Le Code du travail qualifie de sanction disciplinaire toute mesure, autre que des observations verbales, prise par l’employeur à la suite d’un agissement du salarié considéré par lui comme fautif, et de nature à affecter immédiatement ou non sa présence dans l’entreprise, sa fonction, sa carrière ou sa rémunération.

Ainsi, parmi les éléments constitutifs de cette qualification on peut relever, d’une part, le fait que l’agissement du salarié soit considéré comme fautif par l’employeur (ce qui n’est pas le cas, par exemple, pour des remarques à visée pédagogique) et, d’autre part, la possibilité que la mesure prise par l’employeur ait des conséquences sur la carrière de l’intéressé, qu’elles soient immédiates, futures, ou même simplement potentielles (“de nature”).

La jurisprudence retient parfois également le critère de la volonté de l’employeur de sanctionner le salarié (arrêt du 20 septembre 2023). 

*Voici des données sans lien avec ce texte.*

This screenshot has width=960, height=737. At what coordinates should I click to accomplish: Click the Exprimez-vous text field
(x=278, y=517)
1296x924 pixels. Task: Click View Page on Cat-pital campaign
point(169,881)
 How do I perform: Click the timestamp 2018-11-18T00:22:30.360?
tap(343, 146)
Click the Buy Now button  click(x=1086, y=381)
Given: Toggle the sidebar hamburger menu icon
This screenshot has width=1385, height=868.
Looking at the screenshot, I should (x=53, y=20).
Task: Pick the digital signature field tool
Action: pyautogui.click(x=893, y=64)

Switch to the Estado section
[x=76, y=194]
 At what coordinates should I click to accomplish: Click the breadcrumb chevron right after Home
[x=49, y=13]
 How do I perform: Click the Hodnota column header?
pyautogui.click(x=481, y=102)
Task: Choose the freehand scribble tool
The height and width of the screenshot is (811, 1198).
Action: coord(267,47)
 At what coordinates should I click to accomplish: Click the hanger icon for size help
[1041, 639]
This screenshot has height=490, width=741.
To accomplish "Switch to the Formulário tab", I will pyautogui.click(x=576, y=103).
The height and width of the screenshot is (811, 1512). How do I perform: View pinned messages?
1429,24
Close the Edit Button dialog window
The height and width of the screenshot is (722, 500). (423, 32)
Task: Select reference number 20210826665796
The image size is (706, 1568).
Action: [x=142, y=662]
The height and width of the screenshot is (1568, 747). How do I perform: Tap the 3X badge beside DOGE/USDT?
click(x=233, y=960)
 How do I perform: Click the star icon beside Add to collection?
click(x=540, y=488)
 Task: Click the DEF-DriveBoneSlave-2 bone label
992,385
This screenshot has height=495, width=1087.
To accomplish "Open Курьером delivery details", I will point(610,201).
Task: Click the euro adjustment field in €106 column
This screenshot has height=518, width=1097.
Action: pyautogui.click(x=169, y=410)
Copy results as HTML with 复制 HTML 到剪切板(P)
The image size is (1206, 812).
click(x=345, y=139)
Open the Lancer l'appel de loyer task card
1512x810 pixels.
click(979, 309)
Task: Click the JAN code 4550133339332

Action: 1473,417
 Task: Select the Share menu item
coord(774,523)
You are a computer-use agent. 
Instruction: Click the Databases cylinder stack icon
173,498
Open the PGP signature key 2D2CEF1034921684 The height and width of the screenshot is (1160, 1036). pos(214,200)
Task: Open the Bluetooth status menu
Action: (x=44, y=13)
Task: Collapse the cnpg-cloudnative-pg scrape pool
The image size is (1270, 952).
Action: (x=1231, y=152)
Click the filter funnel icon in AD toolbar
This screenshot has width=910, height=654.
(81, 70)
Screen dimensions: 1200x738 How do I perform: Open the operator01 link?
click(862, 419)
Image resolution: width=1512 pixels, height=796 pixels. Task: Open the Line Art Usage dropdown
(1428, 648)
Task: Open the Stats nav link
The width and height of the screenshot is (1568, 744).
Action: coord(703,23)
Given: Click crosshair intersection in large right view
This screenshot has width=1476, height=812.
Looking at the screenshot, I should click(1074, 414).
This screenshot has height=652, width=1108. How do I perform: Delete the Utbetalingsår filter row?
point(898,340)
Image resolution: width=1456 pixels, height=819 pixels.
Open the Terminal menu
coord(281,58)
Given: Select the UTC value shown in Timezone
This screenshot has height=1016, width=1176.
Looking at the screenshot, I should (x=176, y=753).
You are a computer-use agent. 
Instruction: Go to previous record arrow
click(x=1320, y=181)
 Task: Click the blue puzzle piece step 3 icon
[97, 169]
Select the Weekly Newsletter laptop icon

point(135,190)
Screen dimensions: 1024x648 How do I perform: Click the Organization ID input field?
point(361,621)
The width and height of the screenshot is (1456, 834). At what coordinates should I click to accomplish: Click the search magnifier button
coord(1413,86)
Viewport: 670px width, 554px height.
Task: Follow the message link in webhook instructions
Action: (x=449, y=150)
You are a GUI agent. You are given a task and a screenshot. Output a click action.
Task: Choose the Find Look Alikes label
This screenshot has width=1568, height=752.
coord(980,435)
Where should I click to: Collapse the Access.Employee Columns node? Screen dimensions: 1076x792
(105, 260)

Le règlement intérieur, obligatoire dans les entreprises ou établissements employant au moins 50 salariés, doit déterminer la nature et l’échelle des différentes sanctions qui peuvent être prononcées à l’égard des salariés. Il prévoit le plus souvent notamment la possibilité de prononcer des avertissements ou blâmes.

La qualification de sanction disciplinaire ne présente pas de difficulté lorsque l’écrit adressé au salarié est nommé “avertissement” ou “blâme”. Mais souvent, des litiges portés en justice concernent des écrits dans lesquels l’employeur adresse au salarié des remarques ou reproches sur l’exécution de son travail ou son comportement, qui ne sont pas explicitement identifiés comme une sanction disciplinaire ou un avertissement.

L’employeur peut avoir l’impression qu’un simple courriel, ou même un SMS, ne peut pas constituer une sanction et que celle-ci devrait forcément être notifiée par courrier recommandé ou une lettre remise en main propre, mais ce n’est pas le cas. Selon la loi, seules les observations orales ne peuvent pas être qualifiées de sanctions.

Une jurisprudence nourrie mais pas toujours facile à suivre

L’analyse des arrêts de la chambre sociale de la Cour de cassation de ces dernières années fournit de nombreuses illustrations de qualification – ou non –  de sanction à propos de tels écrits. Elle admet souvent l’existence d’une sanction lorsque l’employeur adresse par écrit des reproches au salarié, l’invitant ou le mettant en demeure de modifier son comportement (notamment arrêt du 26 mai 2010 ; arrêt du 3 février 2017 ; arrêt du 29 mai 2024). Cependant, elle retient parfois qu’une mise en garde demandant au salarié de modifier son comportement ne constitue qu’un rappel à l’ordre non constitutif d’une sanction (arrêt du 19 septembre 2018 ; arrêt du 20 mars 2024). 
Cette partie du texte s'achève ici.